#### [EXERCISE PROMPT]
Where the line with "You are a GUI" appears below, start writing out lines exactly, and finish with the line with "Screen dimensions: 1296x810", which is included; write out nothing else.

---------- INPUT RECORDS

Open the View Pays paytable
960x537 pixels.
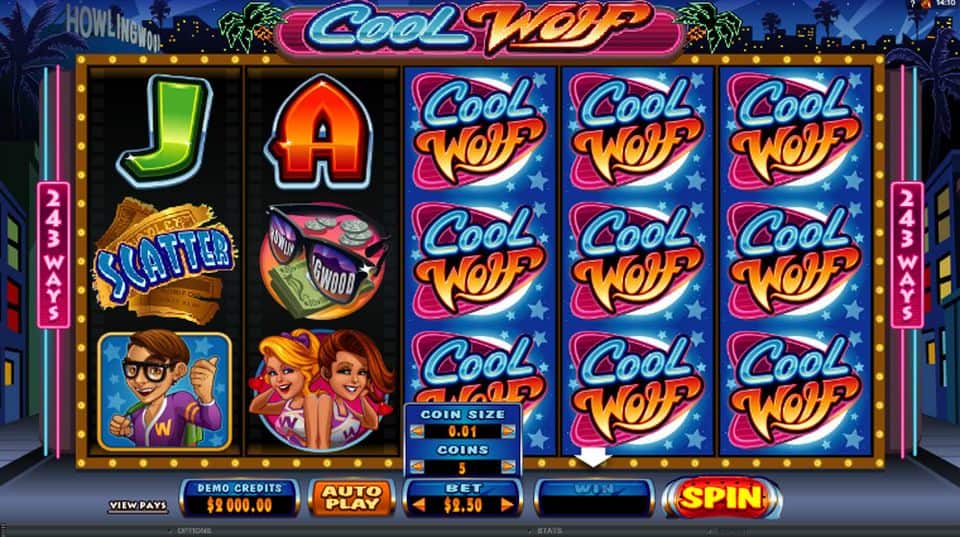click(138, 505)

--------------------
---------- INPUT RECORDS

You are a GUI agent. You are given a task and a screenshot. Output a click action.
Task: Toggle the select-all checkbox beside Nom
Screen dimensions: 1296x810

--------------------

#### [RESPONSE AREA]
You are a GUI agent. You are given a task and a screenshot. Output a click action.
Task: Toggle the select-all checkbox beside Nom
Screen dimensions: 1296x810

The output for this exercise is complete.